ACTIVITY -
The answer must consist of each line below that contains the string "screenshot".

^^^^^^^^^^^^^^^^

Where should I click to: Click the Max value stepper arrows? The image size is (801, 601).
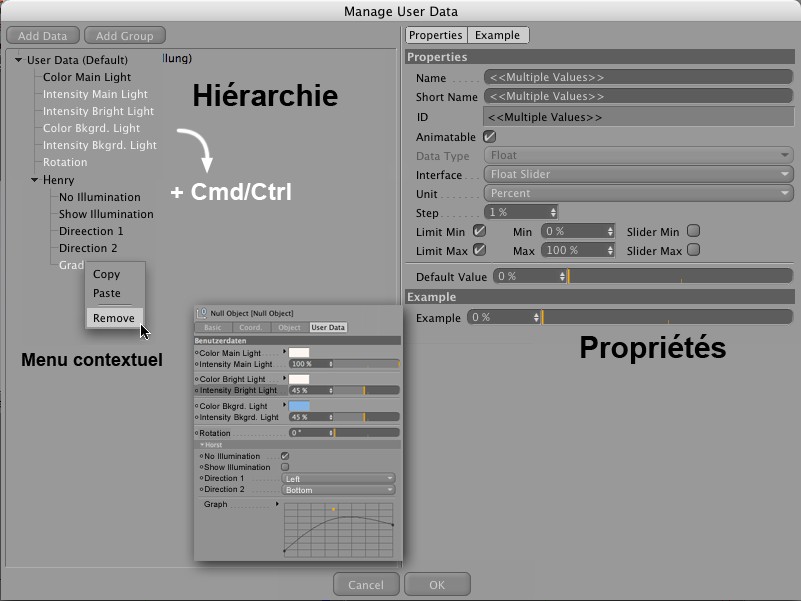pyautogui.click(x=610, y=250)
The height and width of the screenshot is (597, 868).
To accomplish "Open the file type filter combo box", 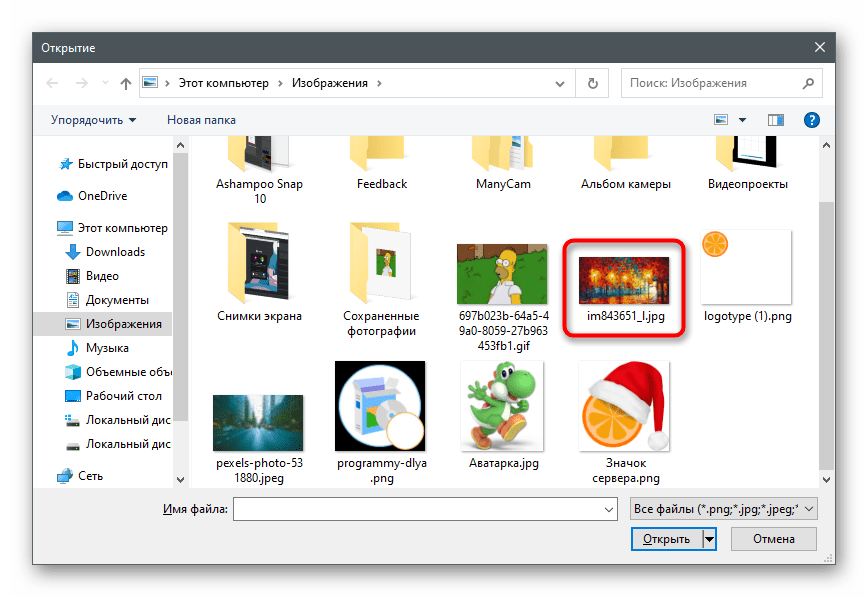I will coord(725,509).
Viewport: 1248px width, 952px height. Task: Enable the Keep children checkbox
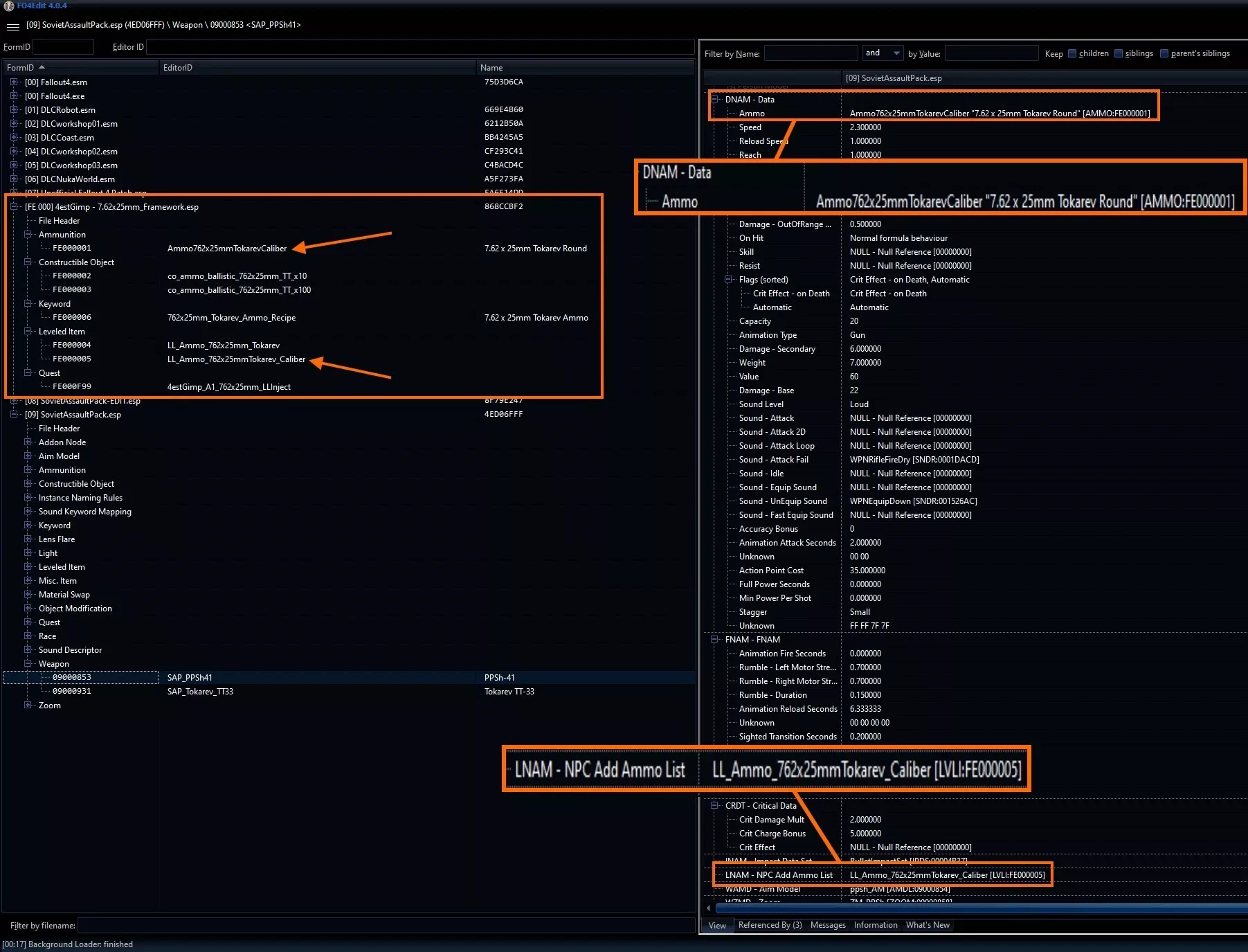click(1072, 53)
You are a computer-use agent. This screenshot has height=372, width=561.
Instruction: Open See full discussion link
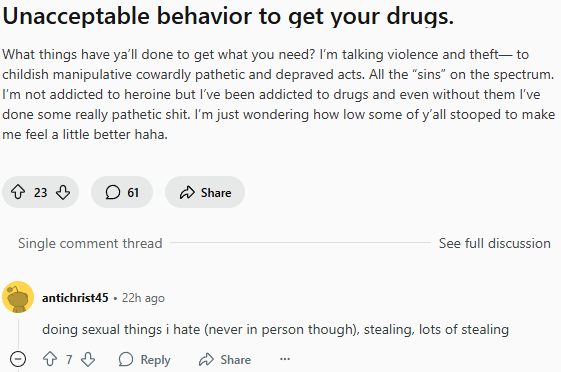pos(494,243)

^^^^^^^^^^^^^^^^

ANSWER TO THE PROBLEM -
The height and width of the screenshot is (597, 868).
You are a computer-use agent. This screenshot has height=372, width=561.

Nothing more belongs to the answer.